We depend primarily on 60-second “spot” television commercials and 30-minute television “infomercials” to market and sell our direct-
marketed products. Consequently, a marked increase in the price we must pay for our preferred media time or a reduction in its availability may
adversely impact our financial performance.
Government regulatory actions could disrupt our marketing efforts and product sales.
Various federal, state and local government authorities, including the Federal Trade Commission and the CPSC, regulate our marketing efforts
and products. Our sales and profitability could be significantly harmed if any of these authorities commence a regulatory enforcement action
that interrupts our marketing efforts, results in a product recall or negative publicity, or requires changes in product design.
As further discussed in Item 3, “Legal Proceedings,” the Company, in cooperation with the CPSC, has implemented a safety reinforcement
program for Bowflex Power Pro exercise machines equipped with a lat tower attachment.

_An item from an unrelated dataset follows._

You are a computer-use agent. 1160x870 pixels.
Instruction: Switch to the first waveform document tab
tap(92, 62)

Although we have reserved for estimated costs
associated with the reinforcement program, actual consumer response could exceed our expectations, which could significantly impact our
financial position, results of operations and cash flows.
Also, the CPSC is investigating whether the Company violated the reporting obligations of the Consumer Product Safety Act. As detailed in
Item 3, “Legal Proceedings,” penalties are possible in connection with this investigation.

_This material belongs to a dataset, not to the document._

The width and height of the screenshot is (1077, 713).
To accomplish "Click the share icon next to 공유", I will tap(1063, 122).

New product development is an essential component of our strategy; an inability to successfully develop new products could negatively
impact our future profitability.
Our future success depends on our ability to develop or acquire the rights to, and then effectively market and sell, new products that create and
respond to new and evolving consumer demands. Accordingly, our net sales and profitability may be harmed if we are unable to develop, or
acquire the rights to, new and different products that satisfy our marketing criteria. In addition, any new products that we market may not
generate sufficient net sales or profits to recoup their development or acquisition costs.
We also may not be able to successfully acquire intellectual property rights or potentially prevent others from claiming that we have violated
their proprietary rights when we launch new products. We could incur substantial costs in defending against such claims, even if they are
without basis, and we could become subject to judgments requiring us to pay substantial damages.
If we are unable to effectively integrate future acquired businesses into our operations, we may not achieve anticipated revenue,
earnings and business synergies.
As we have done in the past, we may seek to acquire other businesses in the future. Integrating acquired businesses into our operations poses
significant challenges, particularly with respect to corporate cultures and management teams. Failure to successfully effect the integration could
adversely impact the revenue, earnings and business synergies we expect from the acquisitions. In addition, the process of integrating acquired
businesses may be disruptive to our operations and may cause an interruption of, or a loss of momentum in, our core business.